0
votes

I have an intent with specific utterances like "what were you dreaming when you slept yesterday". The entities labeled there are what, dreaming, slept, and yesterday.

However, even when I test the exact phrase, while it gives full confidence to the intent, it does not pull out all the entities, just the "what" part.

The entities are correctly labeled, so I don't understand why it can't extract them. Is there some best practice that I am missing here?

Edit:

I should add that I have several thousand utterances split between just a handful of intents, since the domain has a lot of overlap. I wonder if that could be an issue -- an utterance that is simpler (fewer entities) interfering with an utterance that is more complex (more entities) in the same intent?

Edit 2:

I've used the LUIS API to set up all of the utterances, and the website to train and test them.

I am using just a few intents with simple meanings like "fact", "opinion", and "explain".

There are only 15 entities, which are simple groups like "emotion" (hurt, love, fear), "individual" (father, mother, sister), and "food" (hamburger, sandwich).

In each of those intents, there are a couple of thousand sample utterances.

Here is an image of some utterances in their raw form from the LUIS website: utterances raw

Here is an image of the same utterances using the "Entities View" from the LUIS website: enter image description here

As you can see, the entities are somewhat complex in thier positioning in the utterances. Likewise, since there are so many utterances, I don't know if LUIS will try and pick the simplest one and ignore the more complex ones (perhaps that could be why it isn't extracting all of the entities?)

Ignore that one of the entities is named "intent", it was just a convenient name for that entity.

A direct example that shows using one of these exact utterances. It gets the intent right, but only extracts a single entity: enter image description here

2
Do you train your app after you labeled entities in your example utterance?Fei Han
Yes, it is trained.g01d
@user9862995 could you give more details on how you're creating your entities so that we can try to repro your issue and in turn work towards a solution?Zeryth
@Zeryth I have added some more info to the question, but I'm not sure what you mean by how I am creating the entities. I've tried to answer as best as I could.g01d
@user9862995 thank you. And to clarify, I meant to ask were you creating just simple entities? List Entity? Regex? etc.Zeryth

2 Answers

0
votes

@user9862995

I was able to extract all entities by doing the following:

  1. Created “opinion” intent
  2. Added the 4 utterances that show up in your screen shot
  3. Labeled the entities in the utterances—all are of “simple” entity type
  4. Train
  5. Testing I use the utterance “you want to ride shotgun in this old truck or not”

Results: all 4 entities in the utterance are extracted

enter image description here

So given the information that you've provided to me, the only difference that I can see right now is the number of utterances you've added. It would be difficult to identify exactly why the entities are under-detected in your case (it could be for example a word has been labeled as multiple entities, thereby confusing LUIS or other causes).
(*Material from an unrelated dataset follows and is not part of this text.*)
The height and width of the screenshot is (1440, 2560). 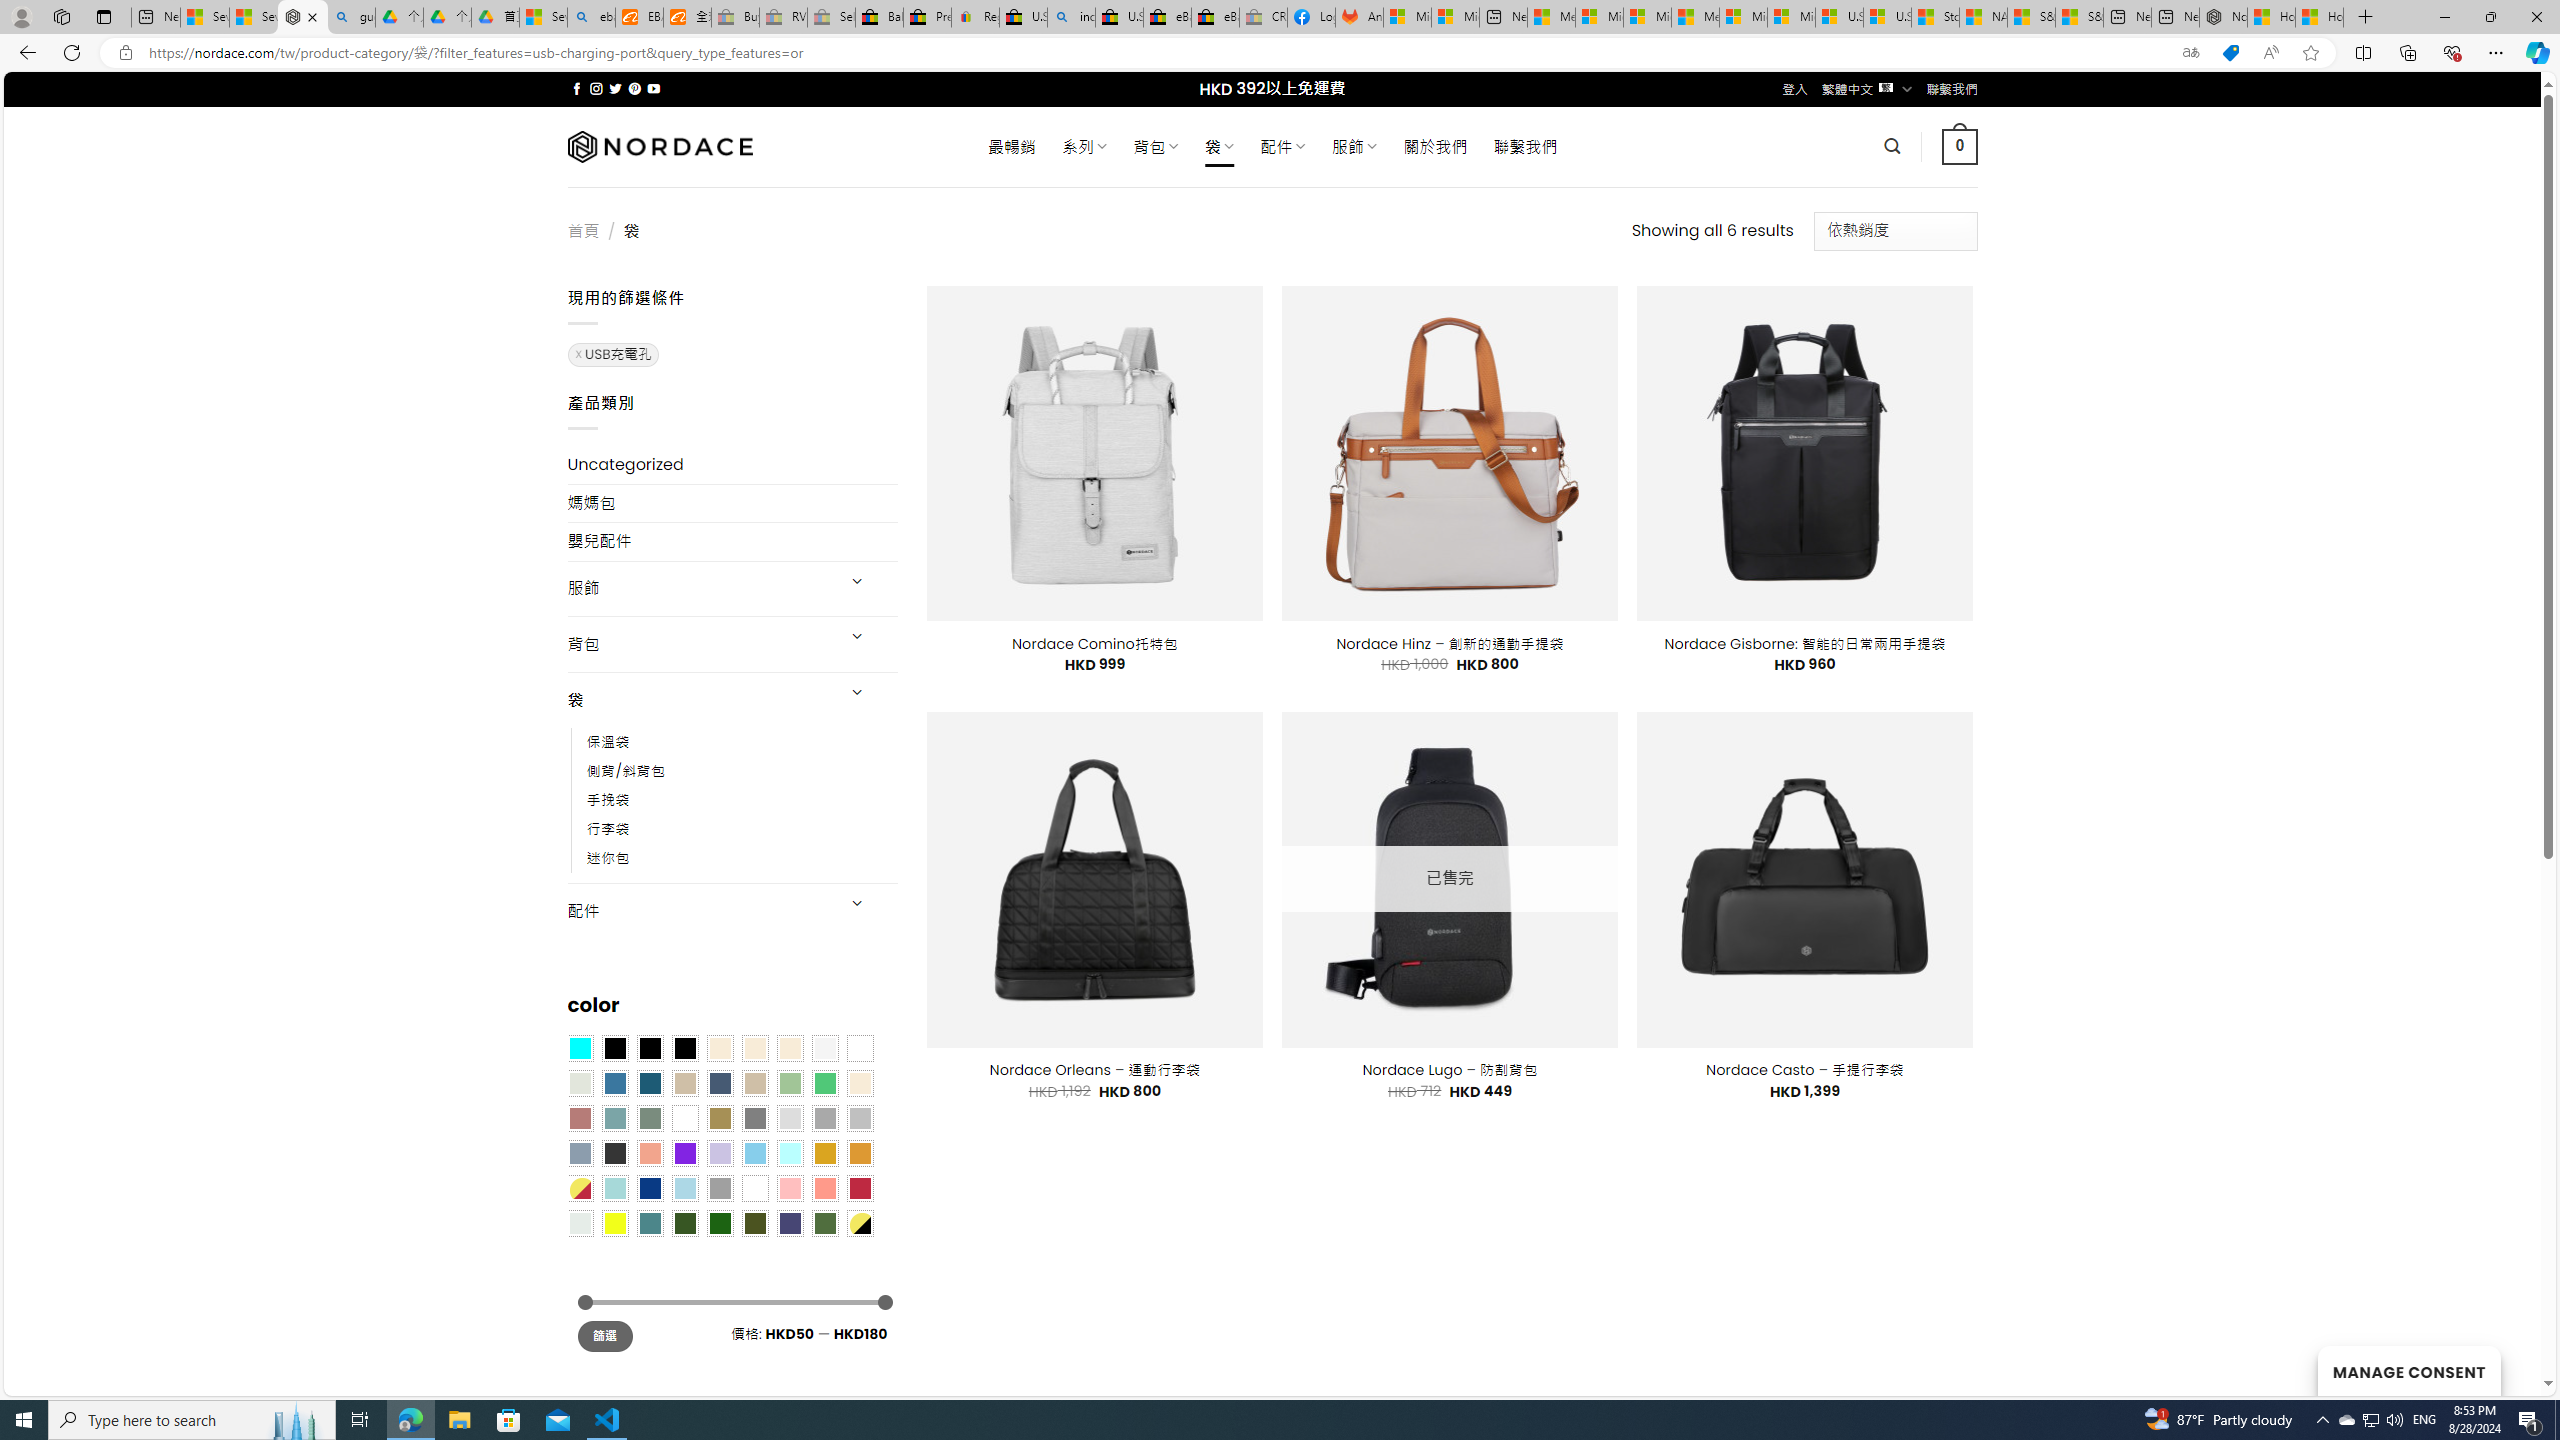 What do you see at coordinates (576, 88) in the screenshot?
I see `'Follow on Facebook'` at bounding box center [576, 88].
Would you be able to share the JSON of your model?

If not, then the best answer given the information at hand would be to follow the best practices outlined in the documentation, specifically with building iteratively, and testing, rather than adding thousands of utterances at once--it could be potentially several conflicting rules that are causing the cocktail behavior that you see output!

Also, be sure to visit the "Review endpoint utterances" section of your LUIS app and take advantage of LUIS's active learning to improve quality of the results you receive. With active learning,

LUIS examines all the endpoint utterances and selects utterances that it is unsure of. These utterances you can label/train/publish to identify the utterances more accurately.

0
votes

MS LUIS... works like below in sequential order...hope this may give you some ideas.

  • First, it will recognize all applicable entities from user input
  • Second, it will filter out all intents but retain the intents which have matching entities
  • Thirdly, it will further filter out the intents based on other matching words (not entities) from the user input
  • Finally, it will assign the confidence level to intents and get you the output

Too many utterances may cause the problems you are facing. Use the patterns in line with intents that will decrease number of utterances required with an improved accuracy. need to be a bit of creative here.